Gartner has announced the winners of its Power of the Profession Supply Chain Awards, which showcase powerful supply chain initiatives that enhance communities and the environment while delivering results that benefit businesses, communities, stakeholders and customers.
The awards were presented in four categories: customer or patient innovation, process or technology innovation, social impact and people breakthrough. In addition, an overall winner was recognised for supply chain breakthrough of the year.
“This year, Gartner’s Power of the Profession Awards showcased innovation on a global scale with an increasing emphasis on social impact,” said Eric O’Daffer, research vice president with Gartner’s Supply Chain practice. “The majority of finalists and winners were notable for approaching challenges with a global lens and the entries we received that focused on social impact more than doubled from last year.”
Supply Chain Breakthrough of the Year: Microsoft Corporation, for its submission “Real Time Visibility Enabling a Sentient Supply Chain.” This submission was also recognized as the winner of the Process or Technology Innovation of the Year.
As the pandemic’s effects on supply and demand waned in 2022, changing market conditions required Microsoft’s Devices Supply Chain team (DSC) to enable a quick pivot from a supply-constrained environment to a fully order-driven model, thereby avoiding significant inventory risks. Microsoft wanted to develop a sentient supply chain that was “all-sensing and monitoring,” predictive and able to consistently optimize itself in real time. This meant building end-to-end (E2E) visibility from tracking every raw material to finished-goods sales, returns and repair operations.

**The data:**
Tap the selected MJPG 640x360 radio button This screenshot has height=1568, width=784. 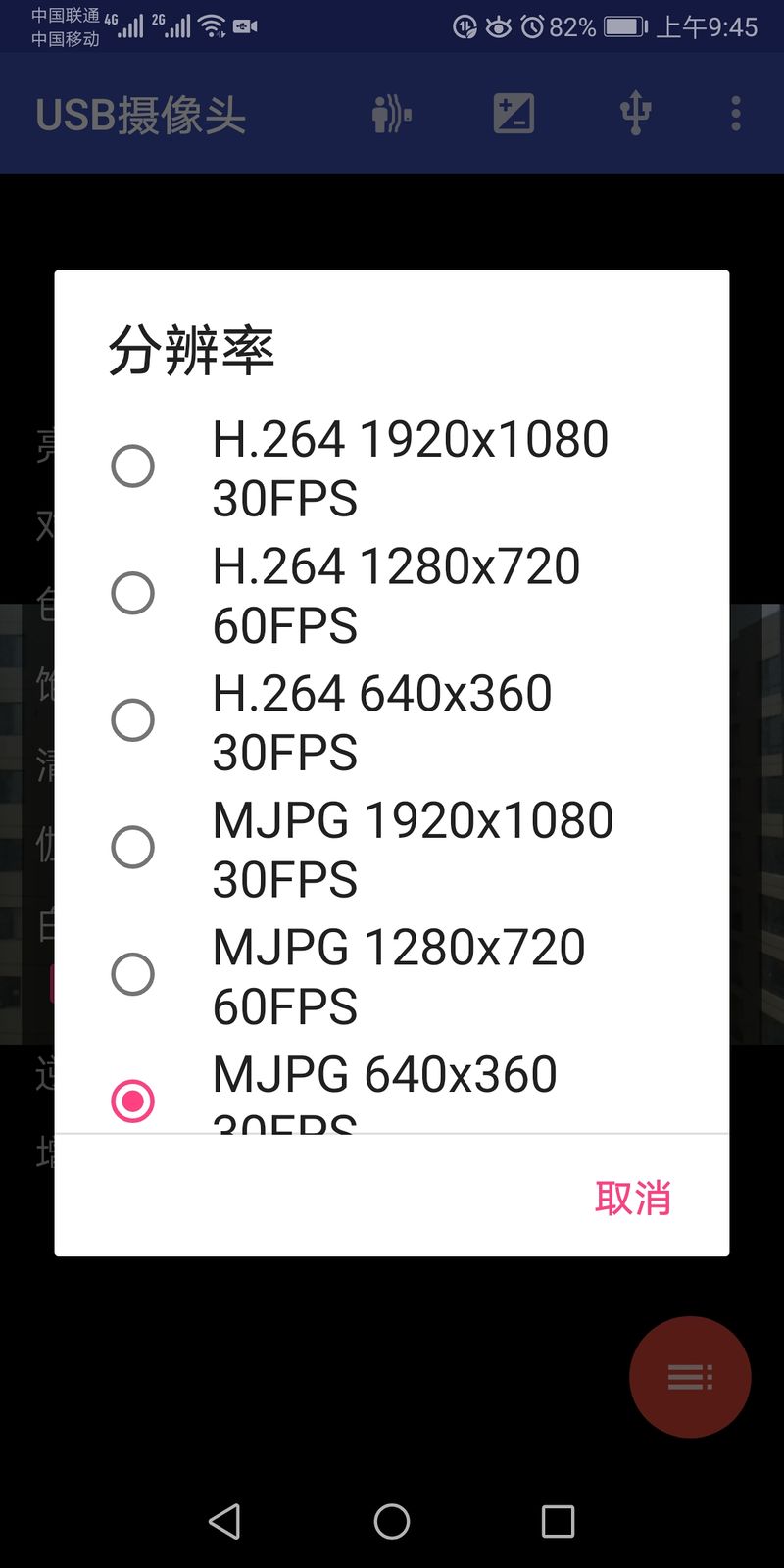click(x=132, y=1101)
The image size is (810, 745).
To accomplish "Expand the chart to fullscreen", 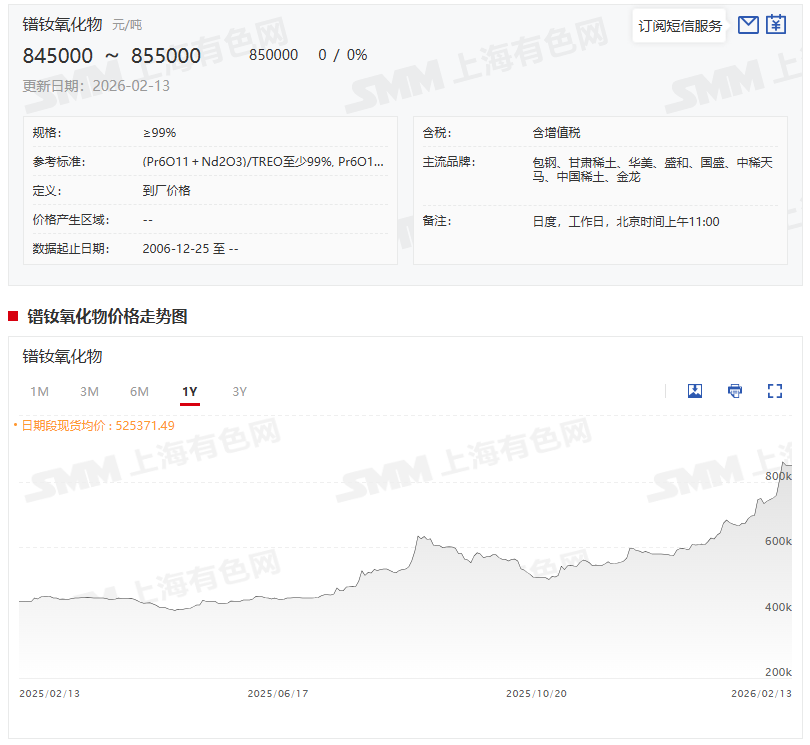I will pyautogui.click(x=775, y=391).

**Task to carry out:** According to the passage on Gartner's supply chain awards, in which four categories were the awards presented?

**Answer section:** Customer or patient innovation, process or technology innovation, social impact and people breakthrough.